WHAT IS EXPECTED
Wherever the word "computer" shows up in the data, report the line it sits in.
· · · ·
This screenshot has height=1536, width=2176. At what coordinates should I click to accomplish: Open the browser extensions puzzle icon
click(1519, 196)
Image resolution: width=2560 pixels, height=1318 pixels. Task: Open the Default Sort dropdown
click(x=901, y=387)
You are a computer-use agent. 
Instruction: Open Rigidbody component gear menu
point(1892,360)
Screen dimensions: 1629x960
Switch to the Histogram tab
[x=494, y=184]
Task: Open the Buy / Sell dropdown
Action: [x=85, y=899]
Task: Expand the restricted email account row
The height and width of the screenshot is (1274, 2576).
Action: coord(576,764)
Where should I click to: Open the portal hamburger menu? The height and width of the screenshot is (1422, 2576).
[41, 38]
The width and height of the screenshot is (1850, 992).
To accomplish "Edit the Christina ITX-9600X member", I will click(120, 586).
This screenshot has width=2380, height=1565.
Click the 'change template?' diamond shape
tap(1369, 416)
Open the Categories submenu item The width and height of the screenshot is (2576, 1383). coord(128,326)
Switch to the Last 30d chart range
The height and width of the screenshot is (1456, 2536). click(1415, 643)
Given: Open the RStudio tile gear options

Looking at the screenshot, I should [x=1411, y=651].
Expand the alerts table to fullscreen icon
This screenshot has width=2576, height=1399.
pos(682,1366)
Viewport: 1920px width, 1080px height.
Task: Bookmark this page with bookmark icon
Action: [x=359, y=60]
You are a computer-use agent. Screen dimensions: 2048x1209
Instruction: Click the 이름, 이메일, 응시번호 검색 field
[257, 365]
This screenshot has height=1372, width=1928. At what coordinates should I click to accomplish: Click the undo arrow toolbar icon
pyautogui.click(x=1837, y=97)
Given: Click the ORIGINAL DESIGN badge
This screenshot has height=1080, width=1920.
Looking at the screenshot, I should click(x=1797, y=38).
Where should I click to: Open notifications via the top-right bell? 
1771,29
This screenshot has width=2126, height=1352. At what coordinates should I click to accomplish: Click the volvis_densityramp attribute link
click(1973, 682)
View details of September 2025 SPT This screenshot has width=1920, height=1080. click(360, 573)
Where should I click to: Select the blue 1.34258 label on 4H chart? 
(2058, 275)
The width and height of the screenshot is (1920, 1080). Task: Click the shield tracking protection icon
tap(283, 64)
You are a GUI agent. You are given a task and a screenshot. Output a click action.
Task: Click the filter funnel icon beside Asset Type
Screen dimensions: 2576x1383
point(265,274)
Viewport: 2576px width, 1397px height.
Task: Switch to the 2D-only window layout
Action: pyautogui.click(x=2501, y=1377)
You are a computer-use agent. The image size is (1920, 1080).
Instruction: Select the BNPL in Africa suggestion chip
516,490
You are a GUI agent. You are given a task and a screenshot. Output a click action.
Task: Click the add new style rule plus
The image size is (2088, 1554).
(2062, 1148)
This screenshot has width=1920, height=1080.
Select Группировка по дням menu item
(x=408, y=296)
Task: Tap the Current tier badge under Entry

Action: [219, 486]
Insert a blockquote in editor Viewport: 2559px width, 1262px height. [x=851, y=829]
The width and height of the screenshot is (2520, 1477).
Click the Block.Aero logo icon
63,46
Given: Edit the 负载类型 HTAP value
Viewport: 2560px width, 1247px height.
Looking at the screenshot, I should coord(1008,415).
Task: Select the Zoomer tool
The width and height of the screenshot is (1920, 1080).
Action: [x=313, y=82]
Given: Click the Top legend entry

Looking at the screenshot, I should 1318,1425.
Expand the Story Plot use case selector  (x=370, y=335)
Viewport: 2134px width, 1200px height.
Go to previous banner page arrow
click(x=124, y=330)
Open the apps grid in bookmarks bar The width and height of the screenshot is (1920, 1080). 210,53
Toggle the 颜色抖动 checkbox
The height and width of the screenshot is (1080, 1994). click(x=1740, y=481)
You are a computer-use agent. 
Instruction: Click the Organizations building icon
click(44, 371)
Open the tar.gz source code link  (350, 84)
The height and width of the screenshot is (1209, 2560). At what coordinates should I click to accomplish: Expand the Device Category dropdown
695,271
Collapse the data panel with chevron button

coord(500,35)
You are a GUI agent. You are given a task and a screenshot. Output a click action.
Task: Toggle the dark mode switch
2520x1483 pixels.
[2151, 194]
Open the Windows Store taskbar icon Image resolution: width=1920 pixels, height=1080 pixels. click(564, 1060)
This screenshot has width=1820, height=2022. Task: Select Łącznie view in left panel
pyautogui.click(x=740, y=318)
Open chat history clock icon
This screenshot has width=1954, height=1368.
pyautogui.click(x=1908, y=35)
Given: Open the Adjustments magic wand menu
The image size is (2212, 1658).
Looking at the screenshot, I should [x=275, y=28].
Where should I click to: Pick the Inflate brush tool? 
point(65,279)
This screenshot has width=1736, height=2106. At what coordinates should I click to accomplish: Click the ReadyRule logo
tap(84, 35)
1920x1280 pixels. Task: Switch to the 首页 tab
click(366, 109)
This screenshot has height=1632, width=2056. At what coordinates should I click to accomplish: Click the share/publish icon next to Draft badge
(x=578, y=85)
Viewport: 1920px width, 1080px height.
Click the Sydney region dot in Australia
· · · ·
SOLVED PROBLEM
You are a computer-use agent. 
You are a computer-use agent. Screen dimensions: 2048x1209
You are a computer-use agent. The image size is (1920, 1080).
You are a computer-use agent. 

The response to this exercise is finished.